----- Supplied entries -----

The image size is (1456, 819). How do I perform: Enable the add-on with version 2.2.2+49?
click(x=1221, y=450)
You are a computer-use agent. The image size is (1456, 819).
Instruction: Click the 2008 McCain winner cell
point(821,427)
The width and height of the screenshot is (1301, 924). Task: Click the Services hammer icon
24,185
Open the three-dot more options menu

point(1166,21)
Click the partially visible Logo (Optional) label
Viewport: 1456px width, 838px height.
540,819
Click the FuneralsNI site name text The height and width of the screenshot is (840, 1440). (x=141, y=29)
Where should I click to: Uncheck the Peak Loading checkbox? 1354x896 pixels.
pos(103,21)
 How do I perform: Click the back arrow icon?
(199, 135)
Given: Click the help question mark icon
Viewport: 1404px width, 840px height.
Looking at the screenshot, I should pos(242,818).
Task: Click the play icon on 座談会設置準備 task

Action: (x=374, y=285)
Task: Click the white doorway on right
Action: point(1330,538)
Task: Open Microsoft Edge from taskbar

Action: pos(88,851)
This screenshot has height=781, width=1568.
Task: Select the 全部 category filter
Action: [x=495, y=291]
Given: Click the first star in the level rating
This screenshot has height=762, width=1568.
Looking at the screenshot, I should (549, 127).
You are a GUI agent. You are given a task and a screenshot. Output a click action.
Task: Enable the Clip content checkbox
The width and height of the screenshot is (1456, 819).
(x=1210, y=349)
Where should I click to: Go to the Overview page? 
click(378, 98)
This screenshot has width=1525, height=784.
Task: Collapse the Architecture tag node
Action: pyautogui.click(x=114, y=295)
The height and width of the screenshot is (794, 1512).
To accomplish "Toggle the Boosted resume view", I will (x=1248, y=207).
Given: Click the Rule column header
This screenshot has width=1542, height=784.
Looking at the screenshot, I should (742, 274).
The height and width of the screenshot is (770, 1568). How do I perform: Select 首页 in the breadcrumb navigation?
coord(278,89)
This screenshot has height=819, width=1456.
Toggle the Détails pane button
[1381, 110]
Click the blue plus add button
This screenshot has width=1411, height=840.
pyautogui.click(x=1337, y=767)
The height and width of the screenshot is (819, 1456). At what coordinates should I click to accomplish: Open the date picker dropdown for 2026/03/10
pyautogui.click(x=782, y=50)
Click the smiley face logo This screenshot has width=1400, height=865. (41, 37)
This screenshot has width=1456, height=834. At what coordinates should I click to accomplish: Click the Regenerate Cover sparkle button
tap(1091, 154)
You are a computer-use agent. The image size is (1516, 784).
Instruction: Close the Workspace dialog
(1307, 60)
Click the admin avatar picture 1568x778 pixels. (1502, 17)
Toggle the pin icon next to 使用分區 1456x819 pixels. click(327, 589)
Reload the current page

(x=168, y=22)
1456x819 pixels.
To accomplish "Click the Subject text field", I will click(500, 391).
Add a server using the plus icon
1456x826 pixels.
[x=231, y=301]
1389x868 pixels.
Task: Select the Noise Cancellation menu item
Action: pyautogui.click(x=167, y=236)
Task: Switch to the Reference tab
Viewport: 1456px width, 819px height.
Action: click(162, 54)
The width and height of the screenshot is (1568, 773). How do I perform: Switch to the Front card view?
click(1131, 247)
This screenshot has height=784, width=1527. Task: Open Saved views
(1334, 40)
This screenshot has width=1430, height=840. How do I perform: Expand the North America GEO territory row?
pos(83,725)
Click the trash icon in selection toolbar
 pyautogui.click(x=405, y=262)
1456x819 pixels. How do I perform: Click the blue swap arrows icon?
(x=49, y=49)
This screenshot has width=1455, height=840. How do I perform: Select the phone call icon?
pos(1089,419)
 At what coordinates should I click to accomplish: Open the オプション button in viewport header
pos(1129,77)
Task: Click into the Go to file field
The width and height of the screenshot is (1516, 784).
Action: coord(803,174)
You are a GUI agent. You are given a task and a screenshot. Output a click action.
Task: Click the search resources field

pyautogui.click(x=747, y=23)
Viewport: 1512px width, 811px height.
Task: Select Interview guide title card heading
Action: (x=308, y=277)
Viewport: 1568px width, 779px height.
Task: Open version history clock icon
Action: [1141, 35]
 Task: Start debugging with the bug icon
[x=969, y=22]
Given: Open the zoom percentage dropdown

-----

» Directions: Print all the material, keeping every line identical to the original.

» Finished task:
The image size is (1456, 819). How do I perform: Enable the add-on with version 2.2.2+49?
click(x=1221, y=450)
You are a computer-use agent. The image size is (1456, 819).
Instruction: Click the 2008 McCain winner cell
point(821,427)
The width and height of the screenshot is (1301, 924). Task: Click the Services hammer icon
24,185
Open the three-dot more options menu

point(1166,21)
Click the partially visible Logo (Optional) label
Viewport: 1456px width, 838px height.
540,819
Click the FuneralsNI site name text The height and width of the screenshot is (840, 1440). (x=141, y=29)
Where should I click to: Uncheck the Peak Loading checkbox? 1354x896 pixels.
pos(103,21)
 How do I perform: Click the back arrow icon?
(199, 135)
Given: Click the help question mark icon
Viewport: 1404px width, 840px height.
Looking at the screenshot, I should pos(242,818).
Task: Click the play icon on 座談会設置準備 task

Action: (x=374, y=285)
Task: Click the white doorway on right
Action: point(1330,538)
Task: Open Microsoft Edge from taskbar

Action: pos(88,851)
This screenshot has height=781, width=1568.
Task: Select the 全部 category filter
Action: [x=495, y=291]
Given: Click the first star in the level rating
This screenshot has height=762, width=1568.
Looking at the screenshot, I should (549, 127).
You are a GUI agent. You are given a task and a screenshot. Output a click action.
Task: Enable the Clip content checkbox
The width and height of the screenshot is (1456, 819).
(x=1210, y=349)
Where should I click to: Go to the Overview page? 
click(378, 98)
This screenshot has width=1525, height=784.
Task: Collapse the Architecture tag node
Action: pyautogui.click(x=114, y=295)
The height and width of the screenshot is (794, 1512).
To accomplish "Toggle the Boosted resume view", I will (x=1248, y=207).
Given: Click the Rule column header
This screenshot has width=1542, height=784.
Looking at the screenshot, I should (742, 274).
The height and width of the screenshot is (770, 1568). How do I perform: Select 首页 in the breadcrumb navigation?
coord(278,89)
This screenshot has height=819, width=1456.
Toggle the Détails pane button
[1381, 110]
Click the blue plus add button
This screenshot has width=1411, height=840.
pyautogui.click(x=1337, y=767)
The height and width of the screenshot is (819, 1456). At what coordinates should I click to accomplish: Open the date picker dropdown for 2026/03/10
pyautogui.click(x=782, y=50)
Click the smiley face logo This screenshot has width=1400, height=865. (41, 37)
This screenshot has width=1456, height=834. At what coordinates should I click to accomplish: Click the Regenerate Cover sparkle button
tap(1091, 154)
You are a computer-use agent. The image size is (1516, 784).
Instruction: Close the Workspace dialog
(1307, 60)
Click the admin avatar picture 1568x778 pixels. (1502, 17)
Toggle the pin icon next to 使用分區 1456x819 pixels. click(327, 589)
Reload the current page

(x=168, y=22)
1456x819 pixels.
To accomplish "Click the Subject text field", I will click(500, 391).
Add a server using the plus icon
1456x826 pixels.
[x=231, y=301]
1389x868 pixels.
Task: Select the Noise Cancellation menu item
Action: pyautogui.click(x=167, y=236)
Task: Switch to the Reference tab
Viewport: 1456px width, 819px height.
Action: click(162, 54)
The width and height of the screenshot is (1568, 773). How do I perform: Switch to the Front card view?
click(1131, 247)
This screenshot has height=784, width=1527. Task: Open Saved views
(1334, 40)
This screenshot has width=1430, height=840. How do I perform: Expand the North America GEO territory row?
pos(83,725)
Click the trash icon in selection toolbar
 pyautogui.click(x=405, y=262)
1456x819 pixels. How do I perform: Click the blue swap arrows icon?
(x=49, y=49)
This screenshot has width=1455, height=840. How do I perform: Select the phone call icon?
pos(1089,419)
 At what coordinates should I click to accomplish: Open the オプション button in viewport header
pos(1129,77)
Task: Click into the Go to file field
The width and height of the screenshot is (1516, 784).
Action: coord(803,174)
You are a GUI agent. You are given a task and a screenshot. Output a click action.
Task: Click the search resources field

pyautogui.click(x=747, y=23)
Viewport: 1512px width, 811px height.
Task: Select Interview guide title card heading
Action: (x=308, y=277)
Viewport: 1568px width, 779px height.
Task: Open version history clock icon
Action: [1141, 35]
 Task: Start debugging with the bug icon
[x=969, y=22]
Given: Open the zoom percentage dropdown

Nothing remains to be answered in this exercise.